====== Fragmento seleccionado ======

El mendigo indisciplinado

En San Sebastián, allá por 1965, más o menos, solía acudir a unas tertulias literarias nocturnas que organizaba un joven poeta chileno llamado Julio Campal. Nos juntábamos en el restaurante «El Caserío», cerca de la Plaza de la Constitución, y charlábamos mientras nos bebíamos algunas botellas de rioja Glorioso. No sé por qué, pero lo del Glorioso era obligado; no se podía beber otra cosa.

Campal era un personaje singular, que simpatizaba con la izquierda comunista pero construía poemas vanguardistas (*). Dirigía una sala de exposiciones que se acababa de inaugurar y que financiaba un constructor con inquietudes, no sé si sólo artísticas o también fiscales. Campal llegó a montar incluso una exposición de poesía concreta rarísima, que llamó mucho la atención. Salió en el No-Do. Aparecía fugazmente el joven Ortiz leyendo un poema, aunque no se le oía.

====== Datos ======

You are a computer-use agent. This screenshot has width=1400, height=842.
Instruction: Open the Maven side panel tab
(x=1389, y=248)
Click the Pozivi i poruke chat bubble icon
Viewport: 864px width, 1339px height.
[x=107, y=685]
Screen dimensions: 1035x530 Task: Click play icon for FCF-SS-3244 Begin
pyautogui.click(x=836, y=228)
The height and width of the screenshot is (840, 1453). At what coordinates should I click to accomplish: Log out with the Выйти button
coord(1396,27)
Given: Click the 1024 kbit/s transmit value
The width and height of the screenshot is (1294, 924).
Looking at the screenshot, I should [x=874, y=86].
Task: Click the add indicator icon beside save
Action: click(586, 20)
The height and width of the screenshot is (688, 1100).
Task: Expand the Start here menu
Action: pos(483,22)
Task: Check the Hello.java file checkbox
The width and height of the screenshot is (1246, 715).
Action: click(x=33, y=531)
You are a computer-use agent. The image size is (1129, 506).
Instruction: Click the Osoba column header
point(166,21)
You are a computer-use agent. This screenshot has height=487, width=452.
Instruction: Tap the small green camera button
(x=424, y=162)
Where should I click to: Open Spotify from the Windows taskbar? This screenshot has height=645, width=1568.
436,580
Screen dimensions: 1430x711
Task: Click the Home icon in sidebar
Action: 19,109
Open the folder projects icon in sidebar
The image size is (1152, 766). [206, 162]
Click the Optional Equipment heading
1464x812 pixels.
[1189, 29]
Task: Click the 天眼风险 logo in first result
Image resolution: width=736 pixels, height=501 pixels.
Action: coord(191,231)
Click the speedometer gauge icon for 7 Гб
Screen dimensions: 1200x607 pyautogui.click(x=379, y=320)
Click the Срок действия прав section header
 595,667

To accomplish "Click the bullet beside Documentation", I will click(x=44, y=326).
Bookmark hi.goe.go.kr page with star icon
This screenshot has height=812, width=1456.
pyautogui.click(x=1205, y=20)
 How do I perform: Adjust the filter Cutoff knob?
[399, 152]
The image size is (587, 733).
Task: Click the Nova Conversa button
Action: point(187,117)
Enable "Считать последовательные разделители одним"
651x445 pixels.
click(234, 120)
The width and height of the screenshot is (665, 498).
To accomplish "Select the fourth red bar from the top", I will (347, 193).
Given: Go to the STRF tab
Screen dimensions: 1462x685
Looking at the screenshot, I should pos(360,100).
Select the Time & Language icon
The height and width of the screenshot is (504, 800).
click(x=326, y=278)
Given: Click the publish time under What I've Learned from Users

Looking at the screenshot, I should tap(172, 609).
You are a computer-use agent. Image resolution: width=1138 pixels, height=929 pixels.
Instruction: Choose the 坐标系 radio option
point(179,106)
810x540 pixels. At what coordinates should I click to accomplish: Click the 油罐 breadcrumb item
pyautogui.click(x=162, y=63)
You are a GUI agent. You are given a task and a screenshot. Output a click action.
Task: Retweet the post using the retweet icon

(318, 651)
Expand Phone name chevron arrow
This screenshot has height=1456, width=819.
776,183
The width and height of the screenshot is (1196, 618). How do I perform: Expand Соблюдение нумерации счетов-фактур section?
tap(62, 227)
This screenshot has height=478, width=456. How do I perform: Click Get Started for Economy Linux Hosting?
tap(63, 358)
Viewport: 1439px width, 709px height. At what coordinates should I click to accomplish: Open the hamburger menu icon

======

Requisitos de la tarea: Escribe la continuación del relato sobre Julio Campal y las tertulias de San Sebastián a partir de su última oración. Los registros proceden de una fuente distinta.

Respuesta solicitada:
El público de las tertulias era variado. Lo convocaba el propio Campal. Invitaba a la gente que iba conociendo en San Sebastián y que le resultaba de interés.

Dos o tres veces se trajo a un joven obrero al que él quería convertir al marxismo. El obrero se resistía. Se resistía a todo. Se resistió a interesarse por la literatura, se resistió a hacerse marxista y, finalmente, se resistió a acudir a la tertulia. Campal, que tenía un punto gamberro, le decía que era «un proletario indisciplinado», cosa que al proletario no le hacía ninguna gracia, pero a los demás sí. El proletario no sólo resultó ser bastante jetas -cosa que todos nos barruntábamos-, sino también tirando a mangui. Campal contó que había desaparecido acarreando alguna de sus pertenencias.

Al cabo de unos meses, el simpático poeta chileno dejó San Sebastián y se marchó a Madrid. Me dijeron que se suicidó poco después por un asunto de amores.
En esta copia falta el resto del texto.